S’il y a bien quelque chose que le succès de la saga Twilight nous aura appris, c’est qu’il y a toujours – toujours plus ? – un public pour les contes de fées rose bonbon – un public guère exigeant. Poursuivant sa carrière de j‑aurais-pu-être-Robert-Pattinson, Alex Pettyfer rejoue, avec ce Sortilège exemplairement prévisible et choupinet, une « Belle et la Bête » dont la naïveté ferait même rigoler les auteurs de la version Disney.
Pourtant, l’adaptation de l’auteur Alex Flinn, par le réalisateur Daniel Barnz lui-même, semble avoir posé problème : en témoigne le désastreux twist au milieu du film. La première partie s’annonce fidèle aux arcanes du conte : Kyle (Alex Pettyfer) est un fils-à-papa fat et insupportable, élevé – c’est la faute à papa ! – par un père grand avocat du culte de l’apparence, qui se sait beau et en joue sans la plus petite once de vergogne. Face à lui, deux femmes : la première est la gentille-trop-gentille Lindy qui se fait écraser socialement par le beau gosse, mignonnette interprétée par Vanessa Hudgens ; la seconde, la blonde qui se moque du regard des autres, et qui, ô hasard, est… une sorcière (Mary-Kate Olsen).
Ben oui, c’est comme ça, demandez à Roald Dahl, les sorcières sont partout. Celle-ci, humiliée publiquement par notre Kyle, tout de même passablement con, décide de se venger et lui refait la façade en mode maori-chauve-à-percings : il restera comme ça toute sa vie s’il ne trouve pas, avant un an, quelqu’un pour lui dire « je t’aime ». Et, c’est évidemment la gentille Lindy qui va faire l’objet de son choix.

*Données fournies*.

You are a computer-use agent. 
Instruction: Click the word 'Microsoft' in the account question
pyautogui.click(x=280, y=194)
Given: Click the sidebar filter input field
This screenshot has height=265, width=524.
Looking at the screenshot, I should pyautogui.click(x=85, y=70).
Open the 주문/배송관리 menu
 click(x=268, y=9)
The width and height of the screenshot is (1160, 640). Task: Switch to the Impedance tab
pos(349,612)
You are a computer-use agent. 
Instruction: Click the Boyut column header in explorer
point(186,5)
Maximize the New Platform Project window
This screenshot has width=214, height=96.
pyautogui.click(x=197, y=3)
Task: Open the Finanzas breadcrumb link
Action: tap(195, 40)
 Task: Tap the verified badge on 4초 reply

*Série d'exercices*.
1. Répondez à ces questions sur la critique du film Sortilège :
(a) Quelle actrice interprète Lindy ?
(b) Quel réalisateur a adapté l'œuvre d'Alex Flinn ?
(c) Dans quel délai Kyle doit-il trouver quelqu'un pour lui dire « je t'aime » ?
2. Transcrivez le passage de la critique du film Sortilège qui commence par « Pourtant, l’adaptation de » et se termine par « sorcière (Mary-Kate Olsen). ».

*Corrigé*.
1.
(a) Vanessa Hudgens
(b) Daniel Barnz
(c) Avant un an

2.
Pourtant, l’adaptation de l’auteur Alex Flinn, par le réalisateur Daniel Barnz lui-même, semble avoir posé problème : en témoigne le désastreux twist au milieu du film. La première partie s’annonce fidèle aux arcanes du conte : Kyle (Alex Pettyfer) est un fils-à-papa fat et insupportable, élevé – c’est la faute à papa ! – par un père grand avocat du culte de l’apparence, qui se sait beau et en joue sans la plus petite once de vergogne. Face à lui, deux femmes : la première est la gentille-trop-gentille Lindy qui se fait écraser socialement par le beau gosse, mignonnette interprétée par Vanessa Hudgens ; la seconde, la blonde qui se moque du regard des autres, et qui, ô hasard, est… une sorcière (Mary-Kate Olsen).